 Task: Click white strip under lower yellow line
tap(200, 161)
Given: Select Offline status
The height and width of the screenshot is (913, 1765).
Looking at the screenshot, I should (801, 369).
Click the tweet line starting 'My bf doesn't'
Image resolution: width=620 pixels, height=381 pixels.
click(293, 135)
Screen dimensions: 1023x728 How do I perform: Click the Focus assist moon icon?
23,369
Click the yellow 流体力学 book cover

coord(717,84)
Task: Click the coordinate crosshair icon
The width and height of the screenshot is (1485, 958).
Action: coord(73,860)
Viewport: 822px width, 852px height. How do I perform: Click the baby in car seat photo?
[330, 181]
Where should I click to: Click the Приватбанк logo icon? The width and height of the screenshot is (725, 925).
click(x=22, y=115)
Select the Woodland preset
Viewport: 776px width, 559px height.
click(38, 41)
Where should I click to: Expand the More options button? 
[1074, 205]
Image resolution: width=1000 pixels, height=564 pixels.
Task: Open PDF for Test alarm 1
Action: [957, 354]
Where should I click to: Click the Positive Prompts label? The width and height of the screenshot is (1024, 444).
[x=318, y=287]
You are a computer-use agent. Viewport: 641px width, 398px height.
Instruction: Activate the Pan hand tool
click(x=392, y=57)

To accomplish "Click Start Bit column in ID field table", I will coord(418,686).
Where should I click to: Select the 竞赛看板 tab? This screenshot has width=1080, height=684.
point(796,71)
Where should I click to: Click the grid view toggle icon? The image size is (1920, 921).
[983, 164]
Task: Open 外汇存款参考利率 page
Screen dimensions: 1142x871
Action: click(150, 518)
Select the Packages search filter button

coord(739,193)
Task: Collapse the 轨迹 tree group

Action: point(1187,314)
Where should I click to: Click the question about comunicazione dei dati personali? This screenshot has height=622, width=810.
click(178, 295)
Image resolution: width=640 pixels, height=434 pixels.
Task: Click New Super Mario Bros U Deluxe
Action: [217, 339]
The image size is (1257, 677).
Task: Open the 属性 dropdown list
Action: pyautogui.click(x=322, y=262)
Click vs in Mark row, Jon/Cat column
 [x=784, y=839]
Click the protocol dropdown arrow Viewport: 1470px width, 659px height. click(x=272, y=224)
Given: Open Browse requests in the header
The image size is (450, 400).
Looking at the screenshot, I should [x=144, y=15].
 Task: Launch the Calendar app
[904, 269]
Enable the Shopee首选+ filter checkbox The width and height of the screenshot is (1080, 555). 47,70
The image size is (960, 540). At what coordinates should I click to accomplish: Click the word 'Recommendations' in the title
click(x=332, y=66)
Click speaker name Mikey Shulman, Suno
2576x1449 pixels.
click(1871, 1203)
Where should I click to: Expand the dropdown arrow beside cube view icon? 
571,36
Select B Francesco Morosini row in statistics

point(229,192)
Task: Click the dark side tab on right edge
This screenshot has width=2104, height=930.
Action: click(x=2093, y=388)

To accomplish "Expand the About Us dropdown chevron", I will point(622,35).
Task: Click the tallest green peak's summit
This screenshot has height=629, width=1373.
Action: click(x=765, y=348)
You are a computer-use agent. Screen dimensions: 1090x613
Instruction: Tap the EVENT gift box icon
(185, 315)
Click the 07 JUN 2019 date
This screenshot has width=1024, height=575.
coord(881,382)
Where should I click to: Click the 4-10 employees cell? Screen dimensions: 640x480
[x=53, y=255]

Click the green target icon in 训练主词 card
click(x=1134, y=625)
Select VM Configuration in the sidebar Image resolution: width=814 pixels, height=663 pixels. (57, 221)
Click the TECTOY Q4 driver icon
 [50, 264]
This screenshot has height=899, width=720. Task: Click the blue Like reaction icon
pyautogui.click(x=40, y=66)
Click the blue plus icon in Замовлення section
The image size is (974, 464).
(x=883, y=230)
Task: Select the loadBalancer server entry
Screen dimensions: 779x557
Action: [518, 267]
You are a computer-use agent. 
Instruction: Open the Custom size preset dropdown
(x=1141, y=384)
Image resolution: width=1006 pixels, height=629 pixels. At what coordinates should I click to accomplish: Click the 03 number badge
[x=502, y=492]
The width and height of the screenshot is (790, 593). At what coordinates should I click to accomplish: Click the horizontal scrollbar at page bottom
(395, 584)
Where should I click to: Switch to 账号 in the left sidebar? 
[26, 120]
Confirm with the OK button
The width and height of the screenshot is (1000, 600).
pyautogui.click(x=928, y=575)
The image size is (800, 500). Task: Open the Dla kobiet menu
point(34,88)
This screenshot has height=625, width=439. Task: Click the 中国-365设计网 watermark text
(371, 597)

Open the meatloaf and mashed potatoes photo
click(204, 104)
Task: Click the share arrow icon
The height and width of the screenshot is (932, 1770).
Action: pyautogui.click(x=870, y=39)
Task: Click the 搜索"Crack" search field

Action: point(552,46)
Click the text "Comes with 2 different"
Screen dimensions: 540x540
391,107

★ ★ ★

▶ Prompt:
Please reproduce every line shown above, exactly as written.

▶ Solution to this problem:
 Task: Click white strip under lower yellow line
tap(200, 161)
Given: Select Offline status
The height and width of the screenshot is (913, 1765).
Looking at the screenshot, I should (801, 369).
Click the tweet line starting 'My bf doesn't'
Image resolution: width=620 pixels, height=381 pixels.
click(293, 135)
Screen dimensions: 1023x728 How do I perform: Click the Focus assist moon icon?
23,369
Click the yellow 流体力学 book cover

coord(717,84)
Task: Click the coordinate crosshair icon
The width and height of the screenshot is (1485, 958).
Action: coord(73,860)
Viewport: 822px width, 852px height. How do I perform: Click the baby in car seat photo?
[330, 181]
Where should I click to: Click the Приватбанк logo icon? The width and height of the screenshot is (725, 925).
click(x=22, y=115)
Select the Woodland preset
Viewport: 776px width, 559px height.
click(38, 41)
Where should I click to: Expand the More options button? 
[1074, 205]
Image resolution: width=1000 pixels, height=564 pixels.
Task: Open PDF for Test alarm 1
Action: [957, 354]
Where should I click to: Click the Positive Prompts label? The width and height of the screenshot is (1024, 444).
[x=318, y=287]
You are a computer-use agent. Viewport: 641px width, 398px height.
Instruction: Activate the Pan hand tool
click(x=392, y=57)

To accomplish "Click Start Bit column in ID field table", I will coord(418,686).
Where should I click to: Select the 竞赛看板 tab? This screenshot has width=1080, height=684.
point(796,71)
Where should I click to: Click the grid view toggle icon? The image size is (1920, 921).
[983, 164]
Task: Open 外汇存款参考利率 page
Screen dimensions: 1142x871
Action: click(150, 518)
Select the Packages search filter button

coord(739,193)
Task: Collapse the 轨迹 tree group

Action: point(1187,314)
Where should I click to: Click the question about comunicazione dei dati personali? This screenshot has height=622, width=810.
click(178, 295)
Image resolution: width=640 pixels, height=434 pixels.
Task: Click New Super Mario Bros U Deluxe
Action: [217, 339]
The image size is (1257, 677).
Task: Open the 属性 dropdown list
Action: pyautogui.click(x=322, y=262)
Click vs in Mark row, Jon/Cat column
 [x=784, y=839]
Click the protocol dropdown arrow Viewport: 1470px width, 659px height. click(x=272, y=224)
Given: Open Browse requests in the header
The image size is (450, 400).
Looking at the screenshot, I should [x=144, y=15].
 Task: Launch the Calendar app
[904, 269]
Enable the Shopee首选+ filter checkbox The width and height of the screenshot is (1080, 555). 47,70
The image size is (960, 540). At what coordinates should I click to accomplish: Click the word 'Recommendations' in the title
click(x=332, y=66)
Click speaker name Mikey Shulman, Suno
2576x1449 pixels.
click(1871, 1203)
Where should I click to: Expand the dropdown arrow beside cube view icon? 
571,36
Select B Francesco Morosini row in statistics

point(229,192)
Task: Click the dark side tab on right edge
This screenshot has width=2104, height=930.
Action: click(x=2093, y=388)

To accomplish "Expand the About Us dropdown chevron", I will point(622,35).
Task: Click the tallest green peak's summit
This screenshot has height=629, width=1373.
Action: click(x=765, y=348)
You are a computer-use agent. Screen dimensions: 1090x613
Instruction: Tap the EVENT gift box icon
(185, 315)
Click the 07 JUN 2019 date
This screenshot has width=1024, height=575.
coord(881,382)
Where should I click to: Click the 4-10 employees cell? Screen dimensions: 640x480
[x=53, y=255]

Click the green target icon in 训练主词 card
click(x=1134, y=625)
Select VM Configuration in the sidebar Image resolution: width=814 pixels, height=663 pixels. (57, 221)
Click the TECTOY Q4 driver icon
 [50, 264]
This screenshot has height=899, width=720. Task: Click the blue Like reaction icon
pyautogui.click(x=40, y=66)
Click the blue plus icon in Замовлення section
The image size is (974, 464).
(x=883, y=230)
Task: Select the loadBalancer server entry
Screen dimensions: 779x557
Action: [518, 267]
You are a computer-use agent. 
Instruction: Open the Custom size preset dropdown
(x=1141, y=384)
Image resolution: width=1006 pixels, height=629 pixels. At what coordinates should I click to accomplish: Click the 03 number badge
[x=502, y=492]
The width and height of the screenshot is (790, 593). At what coordinates should I click to accomplish: Click the horizontal scrollbar at page bottom
(395, 584)
Where should I click to: Switch to 账号 in the left sidebar? 
[26, 120]
Confirm with the OK button
The width and height of the screenshot is (1000, 600).
pyautogui.click(x=928, y=575)
The image size is (800, 500). Task: Open the Dla kobiet menu
point(34,88)
This screenshot has height=625, width=439. Task: Click the 中国-365设计网 watermark text
(371, 597)

Open the meatloaf and mashed potatoes photo
click(204, 104)
Task: Click the share arrow icon
The height and width of the screenshot is (932, 1770).
Action: pyautogui.click(x=870, y=39)
Task: Click the 搜索"Crack" search field

Action: point(552,46)
Click the text "Comes with 2 different"
Screen dimensions: 540x540
391,107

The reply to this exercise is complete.